Using the text on 18F-FET PET imaging of brain tumors below, decide whether each statement agrees with it: 1. The mice were followed for 11 weeks after cell inoculation. 2. The images were reconstructed with filtered back projection. 3. The reference region was placed in the contralateral hemisphere. Answer yes or no for each, quoting the deciding words of the text.

■ Text for analysis
##############################

Objectives To non-invasively follow and characterize brain tumor growth by 18F-FET PET in a preclinical tumor model.

Methods In vivo uptake of 18F-FET was followed by weekly serial microPET imaging scans to follow incubation time and tumor growth as a function of time. Human glioblastoma cells (NGBM_CPH048p6, 105 cells)1, were injected orthotopic in athymic nude mice (n=20). Mice were followed 11 weeks after cell inoculation. Ten min static images were obtained at 20-30 min postinjection of approximately 10 MBq 18F-FET in the tail vein. Images were reconstructed using the maximum a posteriori (MAP) algorithm. Circular regions of interest were placed at the location of maximum tracer uptake in the tumor and in the contralateral hemisphere (reference region). Tracer uptake was expressed as tumor-to-brain ratio of SUVmax.

##############################

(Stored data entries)

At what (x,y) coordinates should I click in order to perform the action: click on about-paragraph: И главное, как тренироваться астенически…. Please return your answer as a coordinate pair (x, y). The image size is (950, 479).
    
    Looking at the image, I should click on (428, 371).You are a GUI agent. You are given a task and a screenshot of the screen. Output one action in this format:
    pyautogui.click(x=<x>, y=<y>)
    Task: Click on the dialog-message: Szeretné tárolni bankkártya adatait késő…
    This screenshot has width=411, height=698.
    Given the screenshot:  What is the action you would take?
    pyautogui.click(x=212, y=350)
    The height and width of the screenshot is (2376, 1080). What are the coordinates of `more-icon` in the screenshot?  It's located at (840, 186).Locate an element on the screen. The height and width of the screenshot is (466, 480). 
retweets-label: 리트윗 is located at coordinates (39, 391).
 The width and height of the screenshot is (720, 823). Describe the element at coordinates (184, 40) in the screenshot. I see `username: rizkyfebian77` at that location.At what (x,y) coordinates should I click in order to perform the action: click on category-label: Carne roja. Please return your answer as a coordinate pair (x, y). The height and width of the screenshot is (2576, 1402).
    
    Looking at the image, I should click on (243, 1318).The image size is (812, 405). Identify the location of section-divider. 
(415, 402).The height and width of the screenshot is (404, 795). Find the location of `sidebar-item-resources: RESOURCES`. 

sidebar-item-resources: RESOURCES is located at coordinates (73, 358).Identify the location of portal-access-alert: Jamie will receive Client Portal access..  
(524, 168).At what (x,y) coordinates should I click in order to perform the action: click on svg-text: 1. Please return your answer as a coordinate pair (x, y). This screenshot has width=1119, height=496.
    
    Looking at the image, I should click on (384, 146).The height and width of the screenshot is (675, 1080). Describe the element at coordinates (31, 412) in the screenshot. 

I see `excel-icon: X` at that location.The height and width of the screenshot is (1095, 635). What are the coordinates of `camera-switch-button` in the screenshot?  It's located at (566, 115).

##############################

■ Task response
1. Yes: "Mice were followed 11 weeks after cell inoculation."
2. No: "Images were reconstructed using the maximum a posteriori (MAP) algorithm."
3. Yes: "in the contralateral hemisphere (reference region)"